2012-05-17 04:12:00 | ノンジャンル
 マイケル・マン監督・脚本の'86年作品『レッド・ドラゴン レクター博士の沈黙』をDVDで見ました。
 階段を上り、ベッドで寝ている女性を照らす懐中電灯。タイトル。バーミングハムとアトランタの一家惨殺事件の捜査に協力してほしいと引退した元刑事のウィルに言うジャックは、裏方の仕事なので名前は公にはならないと言って説得します。事件は満月の夜ごとに起こっていると言うジャックは、家族団欒の2枚の写真をウィルに渡します。亀の卵を保護する柵を息子と作るウィルは、その夜、ジャックの申し出を受けることを妻のモリーに話します。
 現場検証をするウィルは、血まみれの寝室を見て犯行の様子を声で録音していきます。手袋を外して目を開かせ、犠牲者の夫人に噛み付いていたことに気付くウィル。やがて夫人の爪からは犯人の皮膚が、息子の目からは指紋が発見されます。
 過去に9人を殺し精神病質者として監禁されているレクター博士に会いに行ったウィルは、犯人を探るヒントを得るため、資料を博士に渡しますが、「俺と同類だからあんたは俺を逮捕できたんだ」と言われると、ウィルは動揺して逃げ出します。レクターは電話で相手をうまく騙してウィルの自宅の住所を聞き出します。
 捜査に協力しているチルトン博士から犯人からの伝言がレクターの部屋から発見されたと聞いたウィルは、その伝言が途中で途切れているのに気付きます。ウィルを知る新聞記者のラウンズは、ウィルが捜査に協力していることをタトラー紙の記事にし、ウィルの怒りを買います。そしてタトラー紙の広告欄でレクターと犯人が連絡を取っていたことも分かります。

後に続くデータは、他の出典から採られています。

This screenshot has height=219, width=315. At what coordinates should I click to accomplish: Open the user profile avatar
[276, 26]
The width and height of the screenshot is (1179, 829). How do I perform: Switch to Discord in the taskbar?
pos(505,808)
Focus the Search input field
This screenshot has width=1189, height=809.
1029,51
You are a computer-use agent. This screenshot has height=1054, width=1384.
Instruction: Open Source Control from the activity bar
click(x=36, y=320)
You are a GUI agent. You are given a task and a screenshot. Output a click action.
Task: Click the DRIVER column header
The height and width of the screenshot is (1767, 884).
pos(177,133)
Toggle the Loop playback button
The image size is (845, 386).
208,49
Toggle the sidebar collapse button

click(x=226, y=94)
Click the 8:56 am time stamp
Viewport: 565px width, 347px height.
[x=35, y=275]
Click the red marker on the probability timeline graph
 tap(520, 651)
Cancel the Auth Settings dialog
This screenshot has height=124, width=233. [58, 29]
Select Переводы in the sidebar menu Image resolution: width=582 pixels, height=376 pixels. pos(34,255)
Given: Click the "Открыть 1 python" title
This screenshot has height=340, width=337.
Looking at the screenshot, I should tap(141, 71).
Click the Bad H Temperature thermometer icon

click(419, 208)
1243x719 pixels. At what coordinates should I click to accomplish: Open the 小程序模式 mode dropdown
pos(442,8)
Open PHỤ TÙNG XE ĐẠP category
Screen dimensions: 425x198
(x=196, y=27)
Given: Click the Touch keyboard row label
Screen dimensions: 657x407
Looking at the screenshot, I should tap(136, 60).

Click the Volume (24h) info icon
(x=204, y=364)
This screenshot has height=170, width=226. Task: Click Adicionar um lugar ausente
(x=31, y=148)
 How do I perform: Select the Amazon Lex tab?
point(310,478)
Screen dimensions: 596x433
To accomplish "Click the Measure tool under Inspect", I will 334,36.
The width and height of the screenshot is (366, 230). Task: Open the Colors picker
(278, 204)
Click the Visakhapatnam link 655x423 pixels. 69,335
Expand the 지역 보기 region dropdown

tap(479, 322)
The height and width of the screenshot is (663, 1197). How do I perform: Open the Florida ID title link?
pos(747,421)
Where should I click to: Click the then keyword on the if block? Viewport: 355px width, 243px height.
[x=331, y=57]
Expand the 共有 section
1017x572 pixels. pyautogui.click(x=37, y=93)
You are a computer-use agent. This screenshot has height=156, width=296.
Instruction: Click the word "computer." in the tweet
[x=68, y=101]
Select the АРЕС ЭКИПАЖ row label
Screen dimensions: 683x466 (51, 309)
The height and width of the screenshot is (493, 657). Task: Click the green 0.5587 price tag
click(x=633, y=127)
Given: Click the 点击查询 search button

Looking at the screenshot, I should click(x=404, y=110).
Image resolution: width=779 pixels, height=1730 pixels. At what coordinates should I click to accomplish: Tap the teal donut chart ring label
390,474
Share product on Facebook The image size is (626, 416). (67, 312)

 やがてラウンズが犯人に襲われ、パンストを頭に被った犯人は、ラウンズを車椅子に縛り付け、ウィルへの伝言をラウンズに読ませて録音した後、歯型を口に入れてラウンズの顔を噛み、車椅子ごと燃やして坂を転げ落とします。
 レクターが犯人にウィルの住所を教えたことを知ったウィルは、すぐに自宅へ向かい、モリーと息子を警察によって避難させます。ウィルは息子に、以前自分が精神科医で、レクターの被害者の一人が自分の患者だったこと、そしてレクターの影響を受けて邪悪な考えを一時持つようになったことを語ります。
 一方、犯人のダラハイドはフィルムの調達を盲目の女性リーバに頼み、リーバは歯の治療のために麻酔をかけられた虎の鼓動を楽し気に聞きます。リーバを自宅に招いたダラハイドは、彼女と愛し合いますが、翌日リーバが別の男に送られ、玄関先でキスのようなことをしているのを見て誤解したダラハイドは、男を射殺し、リーバを自宅へ拉致します。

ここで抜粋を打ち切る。